WORK REQUEST: Each line holding the word "price" must appear in the answer, copied from the entries.

Pixel coordinate grounding data:
>>>

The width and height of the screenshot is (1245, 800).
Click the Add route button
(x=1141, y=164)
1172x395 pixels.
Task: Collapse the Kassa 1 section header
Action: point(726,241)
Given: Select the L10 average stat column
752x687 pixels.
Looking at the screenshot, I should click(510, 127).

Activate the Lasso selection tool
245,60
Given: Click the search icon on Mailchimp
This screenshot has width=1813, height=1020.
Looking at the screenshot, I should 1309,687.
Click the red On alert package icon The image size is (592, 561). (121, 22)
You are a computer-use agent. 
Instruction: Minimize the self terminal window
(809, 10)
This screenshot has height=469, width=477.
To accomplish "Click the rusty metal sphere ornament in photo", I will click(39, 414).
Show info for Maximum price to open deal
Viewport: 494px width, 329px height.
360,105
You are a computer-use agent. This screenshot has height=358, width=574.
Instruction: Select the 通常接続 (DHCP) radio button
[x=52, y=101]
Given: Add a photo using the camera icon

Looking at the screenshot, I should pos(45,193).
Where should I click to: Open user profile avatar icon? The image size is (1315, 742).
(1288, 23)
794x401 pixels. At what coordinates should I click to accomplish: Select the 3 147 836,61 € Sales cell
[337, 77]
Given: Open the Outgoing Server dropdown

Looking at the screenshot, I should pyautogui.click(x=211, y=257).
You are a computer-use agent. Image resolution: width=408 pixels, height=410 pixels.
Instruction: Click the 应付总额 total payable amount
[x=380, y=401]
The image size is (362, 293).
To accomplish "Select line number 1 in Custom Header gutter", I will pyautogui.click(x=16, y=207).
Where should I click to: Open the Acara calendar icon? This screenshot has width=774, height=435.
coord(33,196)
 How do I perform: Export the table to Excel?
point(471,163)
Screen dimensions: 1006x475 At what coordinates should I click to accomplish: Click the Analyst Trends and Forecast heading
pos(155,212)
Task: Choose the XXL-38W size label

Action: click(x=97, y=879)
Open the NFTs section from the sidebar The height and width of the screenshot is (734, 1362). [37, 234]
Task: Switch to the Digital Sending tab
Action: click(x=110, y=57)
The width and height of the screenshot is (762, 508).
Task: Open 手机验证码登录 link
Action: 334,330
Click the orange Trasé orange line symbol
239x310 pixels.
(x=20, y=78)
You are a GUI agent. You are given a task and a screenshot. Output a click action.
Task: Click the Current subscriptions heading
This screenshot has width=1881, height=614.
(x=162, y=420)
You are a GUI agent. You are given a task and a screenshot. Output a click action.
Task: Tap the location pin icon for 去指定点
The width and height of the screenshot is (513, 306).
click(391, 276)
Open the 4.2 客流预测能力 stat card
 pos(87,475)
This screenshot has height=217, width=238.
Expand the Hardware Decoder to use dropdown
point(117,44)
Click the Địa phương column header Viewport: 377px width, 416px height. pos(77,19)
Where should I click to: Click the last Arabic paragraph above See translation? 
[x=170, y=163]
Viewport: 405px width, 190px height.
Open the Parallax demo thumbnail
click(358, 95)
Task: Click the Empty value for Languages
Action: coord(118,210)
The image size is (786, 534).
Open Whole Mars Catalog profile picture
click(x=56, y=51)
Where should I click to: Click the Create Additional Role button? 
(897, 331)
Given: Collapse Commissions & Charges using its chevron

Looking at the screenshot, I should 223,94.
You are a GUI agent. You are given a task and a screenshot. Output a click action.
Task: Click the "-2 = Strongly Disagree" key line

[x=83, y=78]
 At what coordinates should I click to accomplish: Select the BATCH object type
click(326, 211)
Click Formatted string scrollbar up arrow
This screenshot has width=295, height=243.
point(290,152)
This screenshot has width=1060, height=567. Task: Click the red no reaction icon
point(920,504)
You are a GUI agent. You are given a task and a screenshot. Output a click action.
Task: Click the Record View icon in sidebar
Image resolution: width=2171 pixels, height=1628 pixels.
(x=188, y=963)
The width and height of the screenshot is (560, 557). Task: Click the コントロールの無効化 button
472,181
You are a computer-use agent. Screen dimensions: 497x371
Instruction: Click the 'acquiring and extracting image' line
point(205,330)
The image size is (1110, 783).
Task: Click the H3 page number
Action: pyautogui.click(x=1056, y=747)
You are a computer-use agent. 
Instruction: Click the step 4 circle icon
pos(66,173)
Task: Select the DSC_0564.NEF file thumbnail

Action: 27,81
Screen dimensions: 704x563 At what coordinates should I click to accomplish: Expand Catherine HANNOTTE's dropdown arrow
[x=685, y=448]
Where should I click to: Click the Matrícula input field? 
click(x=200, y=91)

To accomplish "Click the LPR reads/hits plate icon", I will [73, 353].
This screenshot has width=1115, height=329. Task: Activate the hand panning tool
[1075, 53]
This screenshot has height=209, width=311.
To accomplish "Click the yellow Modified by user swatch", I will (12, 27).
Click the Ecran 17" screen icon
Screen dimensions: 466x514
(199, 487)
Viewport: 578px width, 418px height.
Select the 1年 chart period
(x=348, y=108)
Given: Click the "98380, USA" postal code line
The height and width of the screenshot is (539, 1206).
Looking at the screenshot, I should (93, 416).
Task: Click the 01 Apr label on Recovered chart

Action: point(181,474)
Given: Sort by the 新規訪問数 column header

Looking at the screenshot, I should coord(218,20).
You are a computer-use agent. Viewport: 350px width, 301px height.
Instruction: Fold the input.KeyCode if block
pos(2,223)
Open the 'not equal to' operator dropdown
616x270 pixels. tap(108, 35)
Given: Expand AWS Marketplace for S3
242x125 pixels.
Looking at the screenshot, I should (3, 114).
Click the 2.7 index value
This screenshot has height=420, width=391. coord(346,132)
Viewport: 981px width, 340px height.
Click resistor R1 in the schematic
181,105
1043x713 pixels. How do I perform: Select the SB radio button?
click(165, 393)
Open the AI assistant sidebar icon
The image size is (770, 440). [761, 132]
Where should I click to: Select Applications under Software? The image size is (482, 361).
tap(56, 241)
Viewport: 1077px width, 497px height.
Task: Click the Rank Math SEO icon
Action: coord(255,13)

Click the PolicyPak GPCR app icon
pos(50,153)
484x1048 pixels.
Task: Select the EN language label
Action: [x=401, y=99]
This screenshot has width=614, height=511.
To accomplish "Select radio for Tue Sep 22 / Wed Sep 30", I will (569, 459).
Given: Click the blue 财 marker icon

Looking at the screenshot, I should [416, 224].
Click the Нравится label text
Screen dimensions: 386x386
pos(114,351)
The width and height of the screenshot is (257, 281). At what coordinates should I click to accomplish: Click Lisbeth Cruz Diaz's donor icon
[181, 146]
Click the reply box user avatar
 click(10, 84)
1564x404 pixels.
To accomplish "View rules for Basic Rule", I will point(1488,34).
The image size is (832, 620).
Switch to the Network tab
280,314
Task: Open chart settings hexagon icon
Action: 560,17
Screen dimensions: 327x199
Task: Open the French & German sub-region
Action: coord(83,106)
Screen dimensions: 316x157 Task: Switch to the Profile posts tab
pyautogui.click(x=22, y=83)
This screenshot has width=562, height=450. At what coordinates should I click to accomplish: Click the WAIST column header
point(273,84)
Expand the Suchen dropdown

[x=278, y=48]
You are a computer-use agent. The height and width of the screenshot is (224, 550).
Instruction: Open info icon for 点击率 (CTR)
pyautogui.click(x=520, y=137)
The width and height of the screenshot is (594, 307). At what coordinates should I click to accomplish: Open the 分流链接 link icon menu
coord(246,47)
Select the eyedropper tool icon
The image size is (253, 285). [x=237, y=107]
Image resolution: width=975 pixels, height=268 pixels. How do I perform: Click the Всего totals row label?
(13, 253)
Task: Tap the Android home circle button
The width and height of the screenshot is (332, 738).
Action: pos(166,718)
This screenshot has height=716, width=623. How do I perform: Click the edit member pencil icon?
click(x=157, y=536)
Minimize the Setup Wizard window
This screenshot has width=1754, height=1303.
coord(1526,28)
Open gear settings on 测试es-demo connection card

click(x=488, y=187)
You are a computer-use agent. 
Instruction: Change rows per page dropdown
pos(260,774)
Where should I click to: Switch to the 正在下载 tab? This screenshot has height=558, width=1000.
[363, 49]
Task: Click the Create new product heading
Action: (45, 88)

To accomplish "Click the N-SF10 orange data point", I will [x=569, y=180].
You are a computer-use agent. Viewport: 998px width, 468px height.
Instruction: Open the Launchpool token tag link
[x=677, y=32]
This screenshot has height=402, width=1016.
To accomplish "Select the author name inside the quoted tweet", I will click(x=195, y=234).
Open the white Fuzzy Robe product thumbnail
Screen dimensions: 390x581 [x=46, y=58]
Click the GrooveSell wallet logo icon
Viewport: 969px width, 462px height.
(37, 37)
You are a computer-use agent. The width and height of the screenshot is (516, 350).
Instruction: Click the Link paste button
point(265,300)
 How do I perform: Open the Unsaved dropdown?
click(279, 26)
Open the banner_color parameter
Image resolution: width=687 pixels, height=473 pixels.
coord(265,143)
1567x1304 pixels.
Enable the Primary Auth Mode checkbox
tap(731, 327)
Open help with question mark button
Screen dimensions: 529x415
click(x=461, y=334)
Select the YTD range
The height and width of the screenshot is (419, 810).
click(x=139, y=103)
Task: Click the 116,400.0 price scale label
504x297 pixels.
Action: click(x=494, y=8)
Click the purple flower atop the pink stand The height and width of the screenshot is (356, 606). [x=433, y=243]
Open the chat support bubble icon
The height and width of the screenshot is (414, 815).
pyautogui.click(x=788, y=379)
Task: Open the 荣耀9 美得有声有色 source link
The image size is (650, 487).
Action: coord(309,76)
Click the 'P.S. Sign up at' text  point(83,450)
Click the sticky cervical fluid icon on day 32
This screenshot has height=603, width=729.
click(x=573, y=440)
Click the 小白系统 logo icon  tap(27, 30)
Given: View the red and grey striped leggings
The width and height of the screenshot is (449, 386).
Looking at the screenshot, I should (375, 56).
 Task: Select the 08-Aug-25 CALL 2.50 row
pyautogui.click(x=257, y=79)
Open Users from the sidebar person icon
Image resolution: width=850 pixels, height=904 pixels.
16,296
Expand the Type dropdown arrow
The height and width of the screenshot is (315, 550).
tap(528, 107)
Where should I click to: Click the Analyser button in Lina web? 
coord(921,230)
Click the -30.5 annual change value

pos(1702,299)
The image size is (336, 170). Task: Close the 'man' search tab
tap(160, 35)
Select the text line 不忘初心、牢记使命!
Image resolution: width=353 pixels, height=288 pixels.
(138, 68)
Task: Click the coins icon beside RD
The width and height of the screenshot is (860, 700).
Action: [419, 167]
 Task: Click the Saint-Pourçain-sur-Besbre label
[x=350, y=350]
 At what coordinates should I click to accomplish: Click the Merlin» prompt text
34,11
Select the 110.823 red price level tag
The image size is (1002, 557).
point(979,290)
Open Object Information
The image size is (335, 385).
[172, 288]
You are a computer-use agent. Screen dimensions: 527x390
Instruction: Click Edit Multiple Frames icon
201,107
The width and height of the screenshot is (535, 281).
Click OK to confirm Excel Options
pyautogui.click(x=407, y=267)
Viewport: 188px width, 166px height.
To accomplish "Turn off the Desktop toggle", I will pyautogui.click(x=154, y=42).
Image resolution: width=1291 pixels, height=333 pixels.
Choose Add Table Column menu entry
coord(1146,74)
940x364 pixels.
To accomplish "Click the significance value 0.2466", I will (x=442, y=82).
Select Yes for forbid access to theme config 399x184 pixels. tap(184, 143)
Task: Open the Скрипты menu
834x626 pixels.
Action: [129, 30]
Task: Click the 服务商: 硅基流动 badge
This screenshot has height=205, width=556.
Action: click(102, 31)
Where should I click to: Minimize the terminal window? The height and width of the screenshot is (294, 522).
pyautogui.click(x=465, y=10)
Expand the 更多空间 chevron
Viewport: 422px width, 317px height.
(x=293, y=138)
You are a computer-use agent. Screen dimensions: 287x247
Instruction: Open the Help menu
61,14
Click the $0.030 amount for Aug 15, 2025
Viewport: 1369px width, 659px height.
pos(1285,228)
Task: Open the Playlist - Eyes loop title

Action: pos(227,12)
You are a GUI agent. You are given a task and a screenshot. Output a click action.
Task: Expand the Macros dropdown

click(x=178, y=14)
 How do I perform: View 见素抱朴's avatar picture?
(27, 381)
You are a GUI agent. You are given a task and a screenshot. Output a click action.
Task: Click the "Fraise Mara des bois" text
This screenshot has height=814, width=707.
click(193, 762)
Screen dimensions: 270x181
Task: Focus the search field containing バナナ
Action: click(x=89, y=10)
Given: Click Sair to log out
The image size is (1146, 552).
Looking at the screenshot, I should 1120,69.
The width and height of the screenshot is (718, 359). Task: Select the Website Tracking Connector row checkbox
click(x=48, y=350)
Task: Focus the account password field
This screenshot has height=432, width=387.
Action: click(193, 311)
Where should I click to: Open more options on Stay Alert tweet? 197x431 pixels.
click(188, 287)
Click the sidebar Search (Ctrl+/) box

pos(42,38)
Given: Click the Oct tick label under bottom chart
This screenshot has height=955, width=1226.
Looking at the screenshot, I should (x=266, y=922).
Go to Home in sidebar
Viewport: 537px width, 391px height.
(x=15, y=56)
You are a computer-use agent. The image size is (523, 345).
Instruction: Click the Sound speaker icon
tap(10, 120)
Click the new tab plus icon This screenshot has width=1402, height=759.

<<<

RESULT FOR THIS TASK:
Show info for Maximum price to open deal
Task: Click the 116,400.0 price scale label
Select the 110.823 red price level tag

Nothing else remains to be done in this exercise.